X-Light Confocal Imager Principle
The defining feature of the X-Light confocal imager is the single disk design without microlenses. Although microlenses have improved light collection efficiency in dual disk systems, they are not without disadvantages:
- Microlenses provide no advantage for light collection, only excitation. Emitted light from the sample doesn’t pass back through the microlenses before reaching the camera.
- Microlenses f-number doesn’t match the numerical aperture of all microscope objectives or tube lens focal lengths provided by different microscope manufacturers.
- With the CrestOptics proprietary disk design, the diameter of the microlenses prevents an optimum number of pinholes per unit area.
Instead of microlenses, CrestOptics have created a disk with a superior 15,000 rpm motor as well as optimized pinhole diameters, number of spirals on the disk and spiral geometrical patterns. The result is a disk with high confocal resolution, improved out-of-focus rejection and increased signal to noise. This allows for higher light throughput through the disk, both excitation and emission, without relying on microlenses.
The disk also includes a single or double hole pattern. With two patterns on the same disk, users can select the appropriate pinhole size for the objective lens numerical aperture or camera they are using (Figure 1). To change disks, the spinning disk can be easily removed and a new disk slotted in or used without the spinning disk as a widefield system.
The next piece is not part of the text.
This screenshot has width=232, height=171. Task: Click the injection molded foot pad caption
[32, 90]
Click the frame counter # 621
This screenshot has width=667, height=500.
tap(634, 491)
The X-Light has also made changes to sample illumination. Conventional spinning disk units make use of laser light sources to increase the amount of light delivered to the sample but the XLight has also been optimized for more affordable LED light sources. Laser light sources can still be used but LEDs have the additional benefits of a long lifespan, low energy use and produce almost no heat. This makes them much kinder to live cells, allowing them to be imaged over longer timescales.
The X-Light allows for a wide variety of excitation wavelengths, input is multimode and produces flat, even illumination across the entire field of view.
The X-Light is revolutionary for its support of larger format camera sensors. The X-Light V1 supports sensor sizes with up to a 22 mm diagonal field of view and the X-Light V2 is capable of a 25 mm diagonal field of view. By taking advantage of the newest, state of the art CMOS sensors, this allows confocal imaging of large samples at very high speeds.The X-Light is a powerful, affordable and flexible spinning disk system which can be added to any upright or invert microscope and combined with any steady-state light source and camera.
X-Light Confocal Imager Camera Choice
Any camera can be used with the X-Light confocal imager, but the best performance can be achieved with a sensitive camera with high speed and a large field of view.
Spinning disk confocal microscopy has historically been performed with EMCCD cameras which are highly sensitive but have a relatively small field of view and slow speed.
More recently, one of the more attractive options has been back-illuminated sCMOS cameras which have equivalent sensitivity to an EMCCD camera but with the field of view, speed and pixel size advantages of sCMOS technology. This allows sensitivity and resolution to be maximized without trading off speed and field of view.
The range of pixel sizes offered by modern back-illuminated sCMOS cameras can ensure Nyquist sampling with 60× magnification (with a pixel size of 6.5 µm) or Nyquist sampling with 100× magnification (with a pixel size of 11 µm). Modern back-illuminated sCMOS cameras also have the field of view necessary to get the most out of the 25 mm diagonal of the X-Light confocal imager.
Putting all of these specifications together ensures the fastest, most physiologically relevant data acquisition with the highest throughput.